I realized I had been holding myself back. I had prematurely dismissed the idea that money, meaningful work, and happiness could be unconflictingly aligned. I had chosen an industry where the reward for excellent performance was a “cause” rather than a raise, a promotion, or even recognition. I had even failed to recognize my own talent at programming because my mental image of “what a developer looked like” did not resemble me. And when I finally faced these facts, I knew I needed to work harder at envisioning a successful future.
And so, the post-graduation rebellious era replaced itself with an inner awakening. I committed to changing and serving myself so that I could change and serve the world.
In January 2013 after taking Codecademy JavaScript lessons online, a friend invited me to sign up for a hackathon. I rediscovered how expressive programming could be. I remembered that ChucK and Processing had been fun. And I found an occupation I loved. I could do math and logic while being creative. I could think about architecture while building elegant experiences. I could learn and learn and learn, and when new technologies emerged, continue to learn. And I could earn a salary I had previously thought beyond my reach.
The next week, I set sail, steering a steady course towards a career in computer science and engineering.
I vigorously completed freelance web development projects during the day. At night and on weekends, I attended Girl Develop It JavaScript classes, Women Who Code study nights, and various other HTML5 and JavaScript Meetups. I met engineers from all walks of life, learned about modern web development techniques, and mopped up all the information I could find. I borrowed books and asked about best practices. I attended every conference I could afford and applied every new technique to a project.
Five months after that hackathon, I landed my first full-time job as a UI Developer at Macys.com. I am currently the lead technologist on a pilot agile team creating rapid interactive prototypes for tablet-based web experiences. I deploy several features per week for our testing schedule and manage a technology stack from server-side JavaScript in Node.js to front-end tools like Sass.

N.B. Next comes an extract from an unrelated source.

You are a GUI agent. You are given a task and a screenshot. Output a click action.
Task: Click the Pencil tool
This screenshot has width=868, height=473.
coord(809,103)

Now, I code even during my free time. I ask for what I want, and I work in an industry with competitive labor standards. I also contribute to an open-source community that is willing to evolve itself to evolve the world.
Whereas before I could not imagine a career that was technical, satisfying, and well-paid, I now expect no less for myself. Before, I struggled to picture myself in the places I wanted to be; now I push myself to envision. I am no longer satisfied with playing a part in someone else’s story, as I would on stage. Nor am I sacrificing my real needs for an abstract cause, as a minor player in the non-profit field. I am here to make my own mark on the world.
Along the way, I felt intimidated at times when someone implied that I would not be successful. I bristled when recruiters doubted my capabilities before looking at my resume or portfolio. Even when one interviewer told me innocuously that I was a “culture fit,” I was crushed because any mention of my skills was omitted. I felt disappointed when hiring companies counted years before looking at my code. Sometimes, I would attribute it to my gender, lack of formal degree, or years of experience. But then I take a deep breath and remember that the pain I feel often reflects a fragment of my own internal doubts. And I know there is more work to be done.
The path from music to programming was not without suffering, but it was also not without immense joy and transformation. I believe that if we knew in advance about the extent of suffering we will endure, we might not show up to face it. And if we knew about all the joy beyond the pain, we might not learn the lessons we need to.
Sometimes it is hard to picture myself as the person I want to become. But now I know that if I transform my outlook, I can transform my future.